> Stored data entries
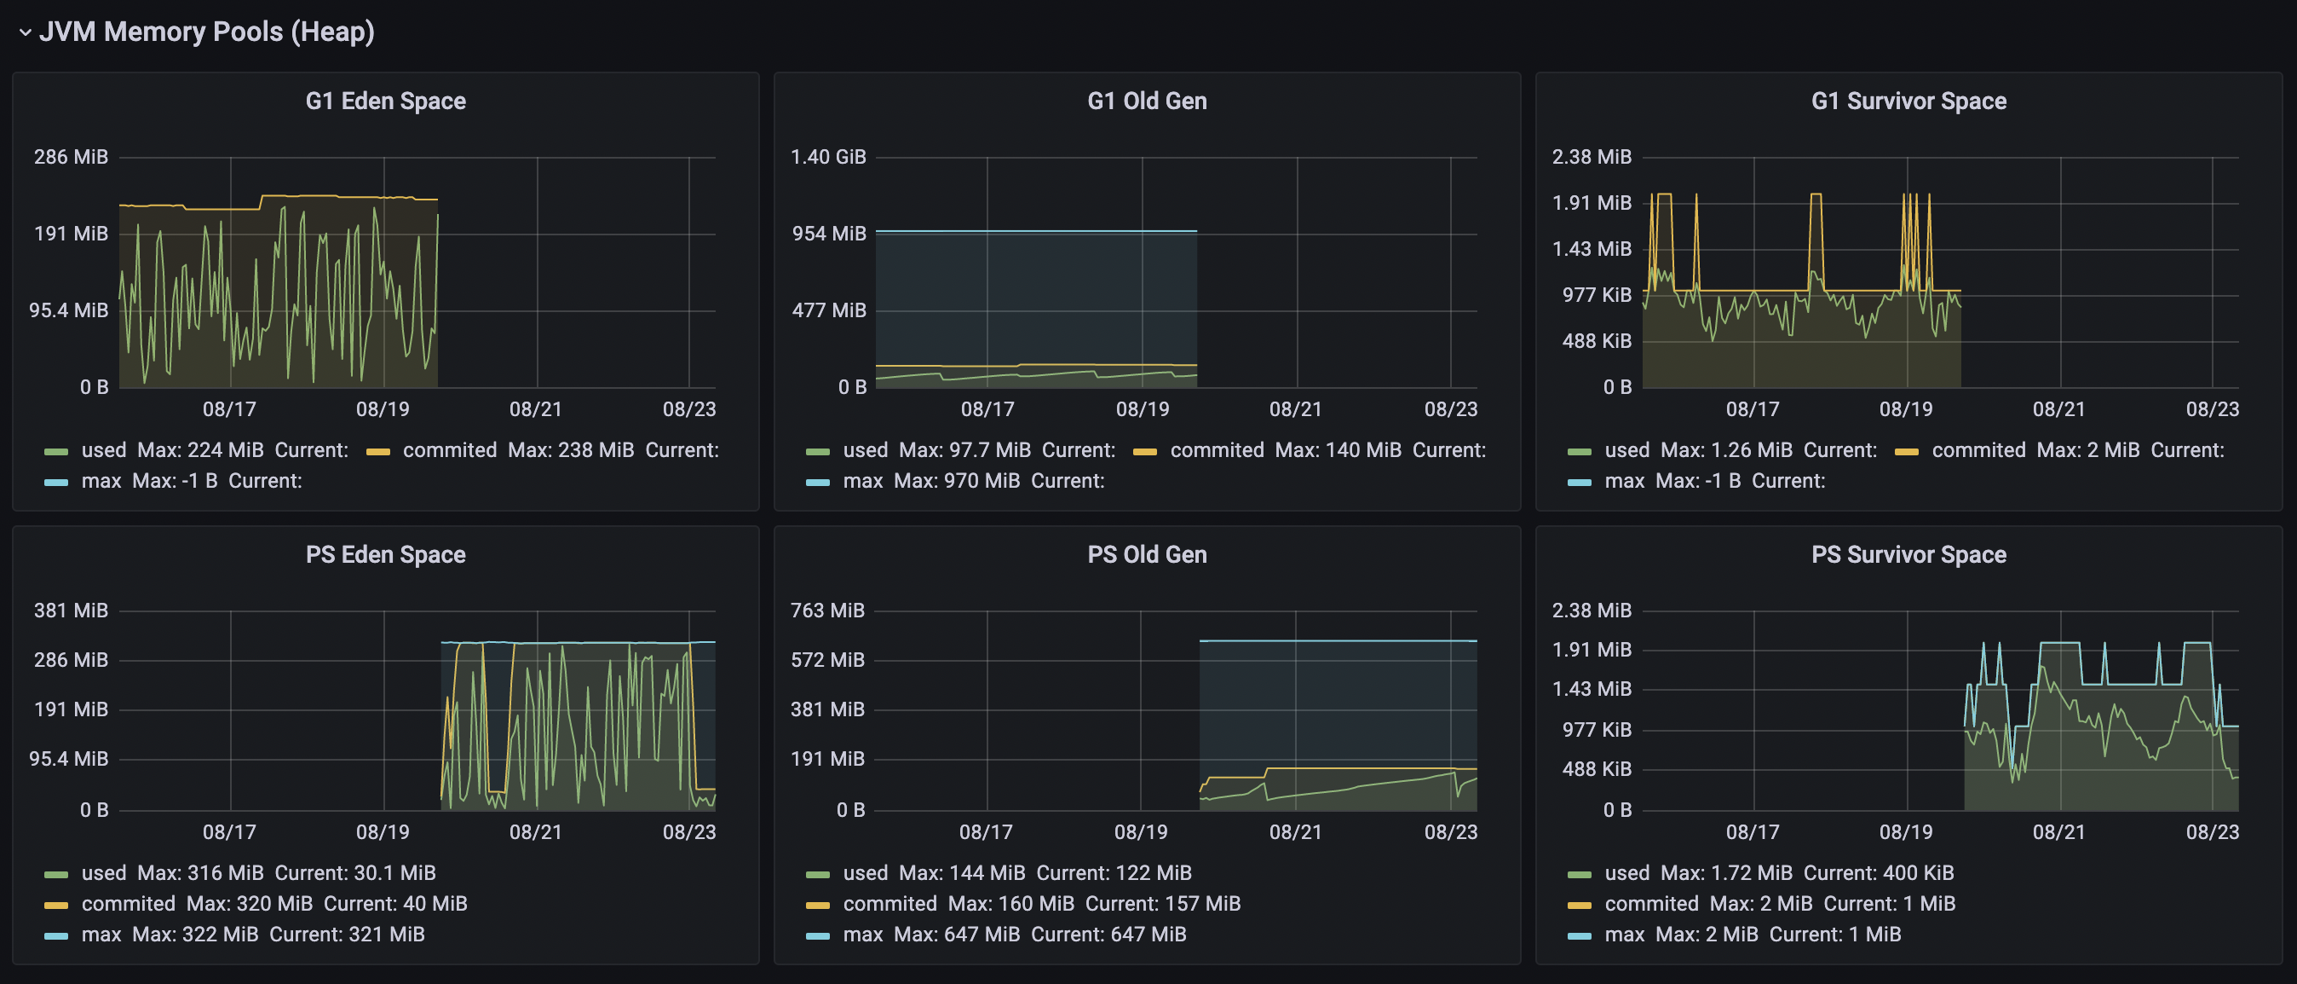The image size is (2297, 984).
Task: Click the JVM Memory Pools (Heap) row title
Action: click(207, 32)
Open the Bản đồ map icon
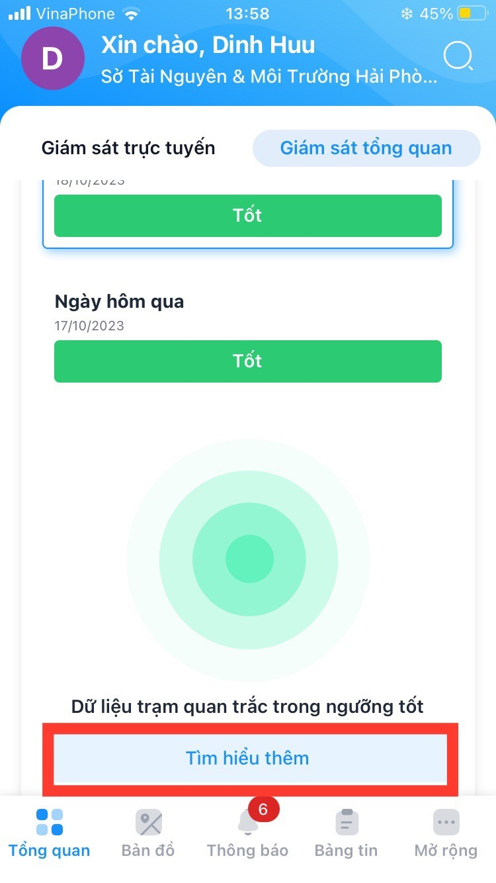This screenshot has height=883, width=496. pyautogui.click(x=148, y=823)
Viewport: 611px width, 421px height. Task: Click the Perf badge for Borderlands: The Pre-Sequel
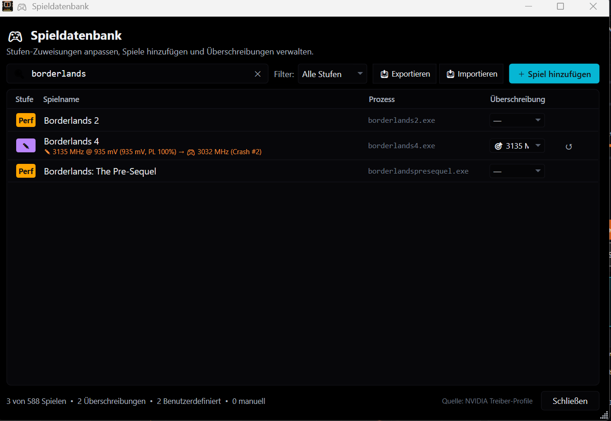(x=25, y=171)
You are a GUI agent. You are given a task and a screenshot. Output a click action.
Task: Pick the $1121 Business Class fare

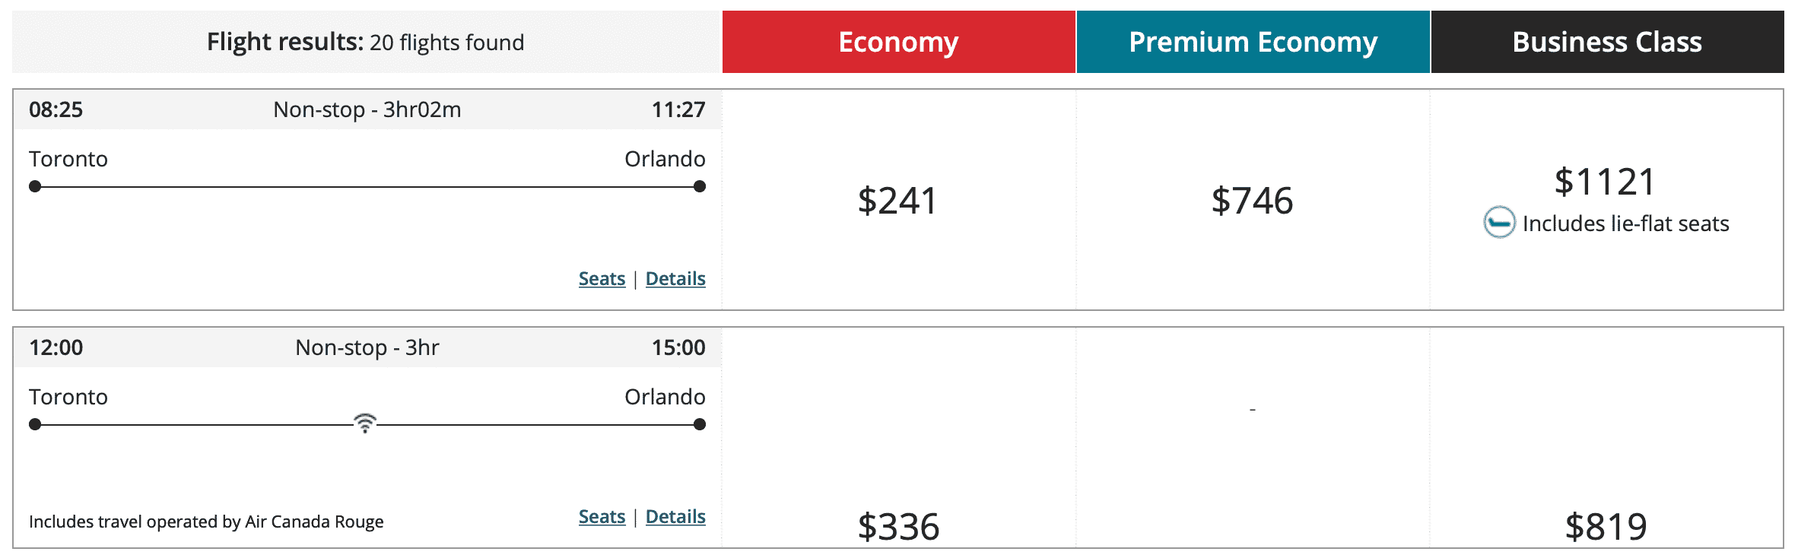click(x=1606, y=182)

* * *

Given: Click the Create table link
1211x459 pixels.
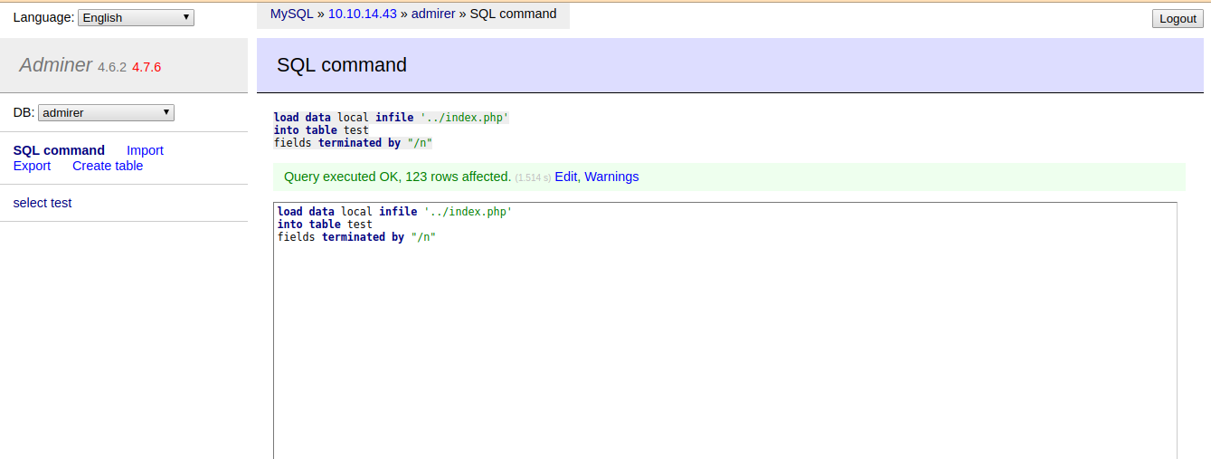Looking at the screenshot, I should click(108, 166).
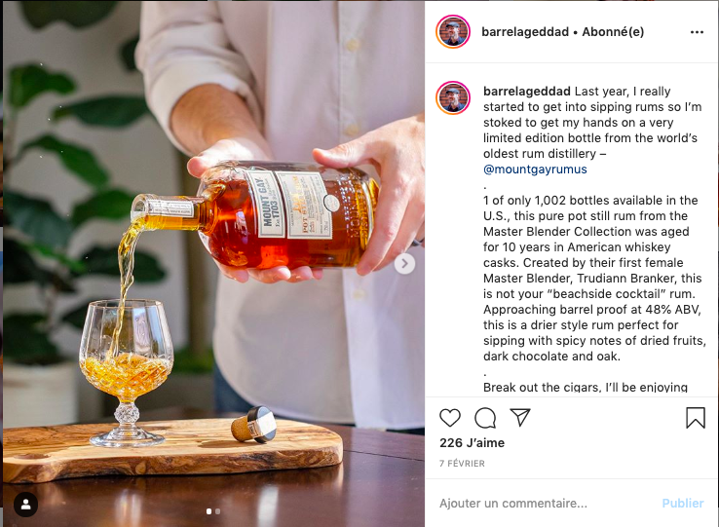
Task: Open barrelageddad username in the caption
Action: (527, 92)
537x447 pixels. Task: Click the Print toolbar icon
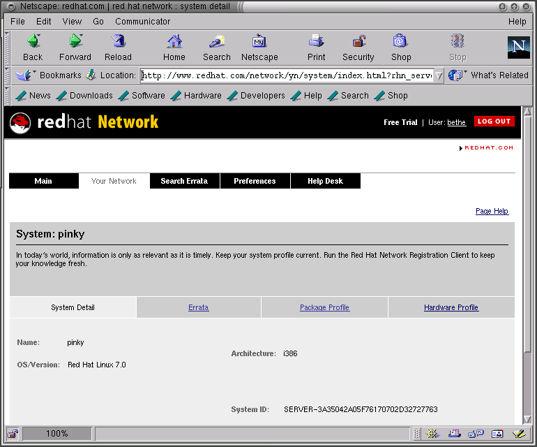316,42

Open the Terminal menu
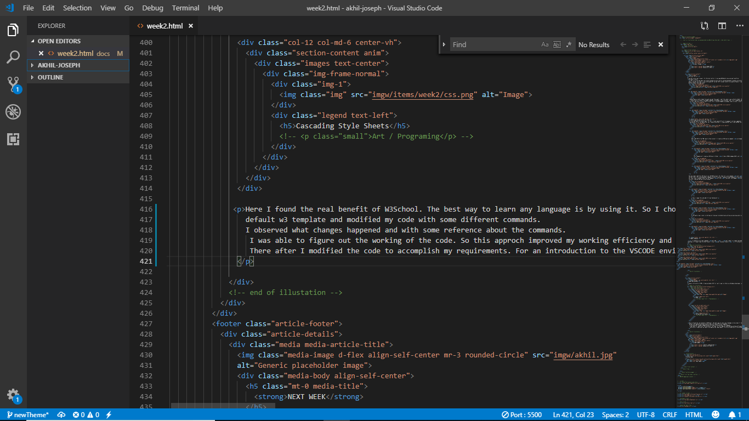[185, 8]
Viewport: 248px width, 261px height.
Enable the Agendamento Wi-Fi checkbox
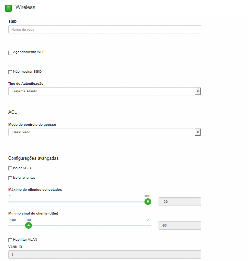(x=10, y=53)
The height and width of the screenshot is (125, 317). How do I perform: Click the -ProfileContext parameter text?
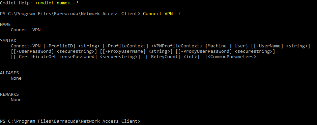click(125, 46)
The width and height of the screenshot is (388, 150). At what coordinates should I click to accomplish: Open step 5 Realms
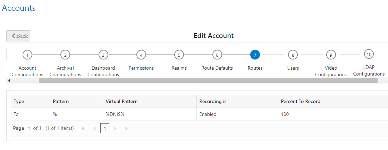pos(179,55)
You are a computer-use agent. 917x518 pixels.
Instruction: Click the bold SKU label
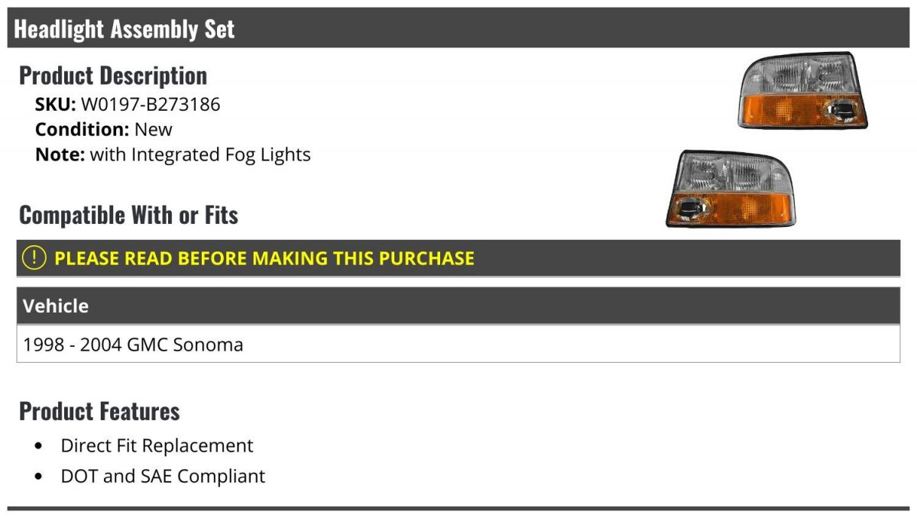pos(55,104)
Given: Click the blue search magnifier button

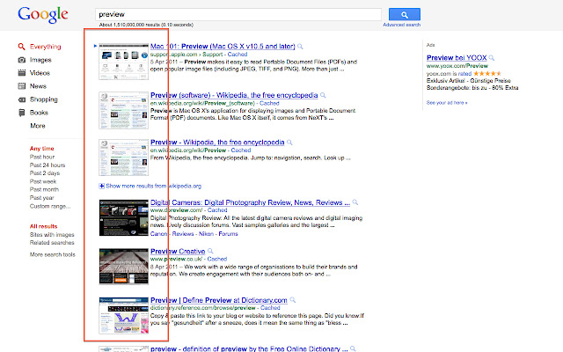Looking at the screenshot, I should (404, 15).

> Aim of the exercise
Scan the data above line by line. Please say how many lines hold the word "agent", and give only that number.

> Expected output
2